Jouw opdrachten
**A)** Hoe oud worden de dieren meestal volgens de tekst over de grote agaatslak?
**B)** Stemmen de volgende beweringen overeen met de tekst over de grote agaatslak? Antwoord per bewering met ja of nee en citeer de woorden uit de tekst die de doorslag geven.
(i) Het slakkenhuis heeft een conische vorm.
(ii) De slak eet vooral fruit met een hoog zuurgehalte.
(iii) De slak kan met haar huis tot dertig centimeter lang worden.
**C)** Zet de tekst over de grote agaatslak voort na de laatste zin.

Tekstgedeelte
========
De grote agaatslak is één van de grootste landslakken ter wereld en wordt ook wel de Afrikaanse reuzenslak genoemd
Het uitgestrekte lichaam van dit dier met haar huis kan tot dertig centimeter lang worden. Bijna zo groot als een stoeptegel! Het gewicht varieert van 600 tot ruim 700 gram. De dieren worden meestal drie tot vijf jaar oud, met uitschieters van wel negen jaar oud.
Het conisch gevormde slakkenhuis is egaal gekleurd, en de kleur van het slakkenhuis hangt af van wat de slak eet.
De grote agaatslak eet met haar raspende tong, de ‘radula’. De tong, die duizenden kleine tandjes heeft, dient om kleine laagjes voedsel te raspen en te pletten. Het voedsel wordt voor verteerd in de keel, want daar heeft de slak grote speekselklieren zitten.
Deze enorme slak is een omnivoor. Zij eet vooral groenten en
fruit met een laag zuurgehalte, maar ook bladeren van bomen, struiken en kleine
planten en dierlijke eiwitten, zoals aas. Ook kalk is belangrijk voor een
gezond slakkenhuis en voor de productie van eitjes.
========
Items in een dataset
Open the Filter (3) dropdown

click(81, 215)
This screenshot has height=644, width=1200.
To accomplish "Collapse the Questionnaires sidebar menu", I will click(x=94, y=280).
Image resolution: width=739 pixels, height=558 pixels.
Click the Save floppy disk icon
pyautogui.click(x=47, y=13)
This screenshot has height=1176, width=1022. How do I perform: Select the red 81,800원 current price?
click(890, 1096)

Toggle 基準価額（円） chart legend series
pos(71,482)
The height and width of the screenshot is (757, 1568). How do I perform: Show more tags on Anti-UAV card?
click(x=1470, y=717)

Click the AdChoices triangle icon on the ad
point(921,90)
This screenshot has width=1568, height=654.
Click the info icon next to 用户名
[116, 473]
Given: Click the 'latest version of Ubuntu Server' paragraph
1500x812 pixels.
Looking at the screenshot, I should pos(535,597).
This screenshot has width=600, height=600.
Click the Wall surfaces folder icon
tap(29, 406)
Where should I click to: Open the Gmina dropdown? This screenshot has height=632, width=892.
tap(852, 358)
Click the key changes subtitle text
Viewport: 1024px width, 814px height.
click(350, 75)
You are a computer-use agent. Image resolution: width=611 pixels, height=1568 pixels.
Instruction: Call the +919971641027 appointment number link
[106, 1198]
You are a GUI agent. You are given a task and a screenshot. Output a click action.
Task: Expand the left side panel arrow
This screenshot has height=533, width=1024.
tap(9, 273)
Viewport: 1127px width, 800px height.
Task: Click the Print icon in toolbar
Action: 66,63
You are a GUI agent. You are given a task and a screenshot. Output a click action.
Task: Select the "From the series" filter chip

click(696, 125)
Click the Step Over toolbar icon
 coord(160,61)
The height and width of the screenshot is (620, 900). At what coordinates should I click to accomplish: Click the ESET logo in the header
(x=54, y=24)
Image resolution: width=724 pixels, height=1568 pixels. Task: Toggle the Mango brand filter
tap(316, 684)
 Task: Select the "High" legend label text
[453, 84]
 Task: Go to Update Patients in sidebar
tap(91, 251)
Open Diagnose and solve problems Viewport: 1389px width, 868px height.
========
Antwoorden
**A)** Meestal drie tot vijf jaar.

**B)**
(i) Ja: "Het conisch gevormde slakkenhuis"
(ii) Nee: "fruit met een laag zuurgehalte"
(iii) Ja: "kan tot dertig centimeter lang worden"

**C)**
In periodes van droogte en schaarste graaft de slak zich in, waarbij ze haar schelpopening afsluit met een harde en dikke laag kalk en slijm, ook wel de ‘epifragma’ genoemd. Deze laag biedt bescherming tegen uitdroging, maar ze kan er wel doorheen ademen omdat deze lucht doorlaat. Als de slak voelt dat het regent en er weer voldoende te eten valt dan duwt ze het epifragma uit haar huis en komt ze weer uit haar holletje.
De reuzenslak is door mensen ook naar andere delen van de wereld meegenomen en als het daar koud is, doet ze een winterslaap, dat is hetzelfde proces als hierboven alleen beschermd ze zichzelf dan tegen de kou.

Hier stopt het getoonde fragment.